Restate verbatim the span of lines below between the line with "Click the User" and the line with "has width=401, height=392.", including those two lines, and only that span.
(Source data Opens)
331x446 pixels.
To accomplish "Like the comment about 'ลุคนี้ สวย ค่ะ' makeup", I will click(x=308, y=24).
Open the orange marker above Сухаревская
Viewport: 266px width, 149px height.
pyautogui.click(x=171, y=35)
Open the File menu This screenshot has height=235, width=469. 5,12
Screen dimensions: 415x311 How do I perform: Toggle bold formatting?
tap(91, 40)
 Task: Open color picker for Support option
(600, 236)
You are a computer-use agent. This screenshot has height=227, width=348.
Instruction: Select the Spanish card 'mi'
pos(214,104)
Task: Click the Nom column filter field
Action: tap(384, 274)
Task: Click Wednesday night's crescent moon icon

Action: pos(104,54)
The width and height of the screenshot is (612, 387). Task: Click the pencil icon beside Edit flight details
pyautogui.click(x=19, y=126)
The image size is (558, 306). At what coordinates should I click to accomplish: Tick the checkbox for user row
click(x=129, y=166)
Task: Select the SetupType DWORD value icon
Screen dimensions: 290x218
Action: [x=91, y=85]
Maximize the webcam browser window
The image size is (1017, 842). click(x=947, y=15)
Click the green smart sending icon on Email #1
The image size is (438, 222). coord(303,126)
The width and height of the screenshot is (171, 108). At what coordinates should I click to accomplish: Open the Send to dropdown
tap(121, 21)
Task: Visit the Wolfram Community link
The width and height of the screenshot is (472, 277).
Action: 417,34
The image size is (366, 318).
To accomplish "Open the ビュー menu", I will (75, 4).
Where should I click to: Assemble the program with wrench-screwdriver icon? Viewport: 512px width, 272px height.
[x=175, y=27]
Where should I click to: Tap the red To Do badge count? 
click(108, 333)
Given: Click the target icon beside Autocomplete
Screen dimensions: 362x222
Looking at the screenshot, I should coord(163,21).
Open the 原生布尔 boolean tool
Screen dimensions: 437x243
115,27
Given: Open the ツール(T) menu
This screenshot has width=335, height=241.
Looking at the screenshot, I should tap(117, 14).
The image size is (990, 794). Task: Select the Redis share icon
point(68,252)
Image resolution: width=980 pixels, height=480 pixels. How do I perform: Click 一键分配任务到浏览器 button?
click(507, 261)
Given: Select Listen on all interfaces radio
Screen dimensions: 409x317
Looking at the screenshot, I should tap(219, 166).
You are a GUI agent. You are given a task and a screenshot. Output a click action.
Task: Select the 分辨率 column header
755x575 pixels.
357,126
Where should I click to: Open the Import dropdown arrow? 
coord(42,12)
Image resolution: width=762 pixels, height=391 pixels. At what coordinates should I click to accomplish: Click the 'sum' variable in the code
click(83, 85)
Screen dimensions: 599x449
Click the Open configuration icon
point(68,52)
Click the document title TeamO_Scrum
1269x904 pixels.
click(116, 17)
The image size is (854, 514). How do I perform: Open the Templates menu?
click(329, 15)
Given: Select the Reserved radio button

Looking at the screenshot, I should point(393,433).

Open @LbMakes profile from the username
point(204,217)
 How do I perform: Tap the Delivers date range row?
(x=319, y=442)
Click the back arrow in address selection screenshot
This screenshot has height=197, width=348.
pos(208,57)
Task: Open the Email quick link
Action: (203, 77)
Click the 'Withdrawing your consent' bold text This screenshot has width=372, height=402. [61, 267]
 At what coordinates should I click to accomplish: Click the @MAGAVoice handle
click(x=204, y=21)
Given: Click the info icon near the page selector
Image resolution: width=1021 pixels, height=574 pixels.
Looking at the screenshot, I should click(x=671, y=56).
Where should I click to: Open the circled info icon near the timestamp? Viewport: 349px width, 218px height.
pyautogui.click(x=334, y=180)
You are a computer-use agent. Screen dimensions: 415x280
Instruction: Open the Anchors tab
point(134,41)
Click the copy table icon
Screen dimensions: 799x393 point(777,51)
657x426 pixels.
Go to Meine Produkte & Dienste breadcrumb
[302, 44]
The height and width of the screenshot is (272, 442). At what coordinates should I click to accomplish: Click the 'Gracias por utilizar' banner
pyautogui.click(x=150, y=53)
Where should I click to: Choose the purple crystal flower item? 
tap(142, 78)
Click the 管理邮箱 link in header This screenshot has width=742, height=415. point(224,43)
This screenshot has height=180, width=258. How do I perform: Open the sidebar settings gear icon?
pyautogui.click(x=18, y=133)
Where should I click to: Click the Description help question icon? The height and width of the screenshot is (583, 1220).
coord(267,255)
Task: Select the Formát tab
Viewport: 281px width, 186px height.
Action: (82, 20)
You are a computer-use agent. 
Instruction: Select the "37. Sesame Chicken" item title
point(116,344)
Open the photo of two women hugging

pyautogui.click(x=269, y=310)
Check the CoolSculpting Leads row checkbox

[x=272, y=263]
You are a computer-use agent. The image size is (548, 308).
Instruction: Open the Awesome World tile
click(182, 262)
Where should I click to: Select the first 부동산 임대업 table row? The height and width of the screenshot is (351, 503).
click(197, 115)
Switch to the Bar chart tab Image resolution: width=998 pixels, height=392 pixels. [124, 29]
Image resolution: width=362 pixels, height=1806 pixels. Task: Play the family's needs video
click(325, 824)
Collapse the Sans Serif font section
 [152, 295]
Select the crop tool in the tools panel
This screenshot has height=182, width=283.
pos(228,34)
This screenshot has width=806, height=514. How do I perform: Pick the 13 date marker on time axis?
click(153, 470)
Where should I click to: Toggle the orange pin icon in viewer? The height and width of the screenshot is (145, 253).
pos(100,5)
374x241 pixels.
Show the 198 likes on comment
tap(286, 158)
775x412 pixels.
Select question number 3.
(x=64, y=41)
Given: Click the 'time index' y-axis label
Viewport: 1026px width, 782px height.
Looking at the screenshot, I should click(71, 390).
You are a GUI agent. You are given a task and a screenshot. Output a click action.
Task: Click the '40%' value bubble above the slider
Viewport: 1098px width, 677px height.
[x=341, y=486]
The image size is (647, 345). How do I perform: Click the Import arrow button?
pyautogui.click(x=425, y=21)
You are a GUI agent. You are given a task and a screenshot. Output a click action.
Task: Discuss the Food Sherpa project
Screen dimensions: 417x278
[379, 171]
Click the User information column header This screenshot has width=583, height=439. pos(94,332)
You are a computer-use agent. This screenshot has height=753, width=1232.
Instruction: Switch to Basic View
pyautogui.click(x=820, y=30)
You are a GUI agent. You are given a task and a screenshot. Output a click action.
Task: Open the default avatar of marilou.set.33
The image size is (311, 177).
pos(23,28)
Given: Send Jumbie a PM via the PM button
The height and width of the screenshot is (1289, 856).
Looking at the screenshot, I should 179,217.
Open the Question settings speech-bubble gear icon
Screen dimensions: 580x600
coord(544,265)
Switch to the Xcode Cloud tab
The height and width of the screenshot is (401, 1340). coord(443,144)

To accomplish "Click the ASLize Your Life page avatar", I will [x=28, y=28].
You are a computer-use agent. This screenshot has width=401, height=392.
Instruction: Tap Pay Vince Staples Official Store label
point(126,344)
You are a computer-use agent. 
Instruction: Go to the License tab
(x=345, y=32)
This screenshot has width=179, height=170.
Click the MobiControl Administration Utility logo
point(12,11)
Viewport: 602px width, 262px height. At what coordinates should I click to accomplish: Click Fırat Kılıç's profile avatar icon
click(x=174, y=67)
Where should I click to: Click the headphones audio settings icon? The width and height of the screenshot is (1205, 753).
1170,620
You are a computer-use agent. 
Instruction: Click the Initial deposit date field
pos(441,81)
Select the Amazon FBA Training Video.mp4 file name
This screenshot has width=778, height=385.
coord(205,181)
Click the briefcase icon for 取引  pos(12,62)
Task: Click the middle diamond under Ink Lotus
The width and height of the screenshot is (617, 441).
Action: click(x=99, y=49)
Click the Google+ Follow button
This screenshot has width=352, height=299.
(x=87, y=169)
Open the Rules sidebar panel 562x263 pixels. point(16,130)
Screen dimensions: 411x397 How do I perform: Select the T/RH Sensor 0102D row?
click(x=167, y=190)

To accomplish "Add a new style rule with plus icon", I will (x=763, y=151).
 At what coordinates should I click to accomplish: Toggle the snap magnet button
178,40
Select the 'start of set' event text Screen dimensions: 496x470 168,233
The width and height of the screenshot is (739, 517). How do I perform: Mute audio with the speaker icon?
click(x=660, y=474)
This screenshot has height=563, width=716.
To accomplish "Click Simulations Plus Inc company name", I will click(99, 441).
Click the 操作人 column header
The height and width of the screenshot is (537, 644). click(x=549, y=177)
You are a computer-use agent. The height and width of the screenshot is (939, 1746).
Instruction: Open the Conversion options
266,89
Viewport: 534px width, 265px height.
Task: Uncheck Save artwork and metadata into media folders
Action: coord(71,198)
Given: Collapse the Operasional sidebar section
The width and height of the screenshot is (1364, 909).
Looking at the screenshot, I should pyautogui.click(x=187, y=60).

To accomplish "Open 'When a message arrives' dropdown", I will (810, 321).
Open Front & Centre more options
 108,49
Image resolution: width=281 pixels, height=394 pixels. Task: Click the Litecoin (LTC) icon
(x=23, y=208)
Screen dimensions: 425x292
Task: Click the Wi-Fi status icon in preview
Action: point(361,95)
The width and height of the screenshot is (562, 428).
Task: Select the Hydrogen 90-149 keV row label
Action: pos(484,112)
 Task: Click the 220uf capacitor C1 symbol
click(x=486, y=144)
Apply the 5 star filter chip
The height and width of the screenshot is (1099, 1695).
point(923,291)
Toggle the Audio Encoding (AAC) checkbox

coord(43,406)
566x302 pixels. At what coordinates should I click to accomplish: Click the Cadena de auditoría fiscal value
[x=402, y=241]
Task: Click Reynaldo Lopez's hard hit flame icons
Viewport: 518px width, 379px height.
(Source data Closes)
- **Answer to this exercise**
Click the User information column header This screenshot has width=583, height=439. pos(94,332)
You are a computer-use agent. This screenshot has height=753, width=1232.
Instruction: Switch to Basic View
pyautogui.click(x=820, y=30)
You are a GUI agent. You are given a task and a screenshot. Output a click action.
Task: Open the default avatar of marilou.set.33
The image size is (311, 177).
pos(23,28)
Given: Send Jumbie a PM via the PM button
The height and width of the screenshot is (1289, 856).
Looking at the screenshot, I should 179,217.
Open the Question settings speech-bubble gear icon
Screen dimensions: 580x600
coord(544,265)
Switch to the Xcode Cloud tab
The height and width of the screenshot is (401, 1340). coord(443,144)

To accomplish "Click the ASLize Your Life page avatar", I will [x=28, y=28].
You are a computer-use agent. This screenshot has width=401, height=392.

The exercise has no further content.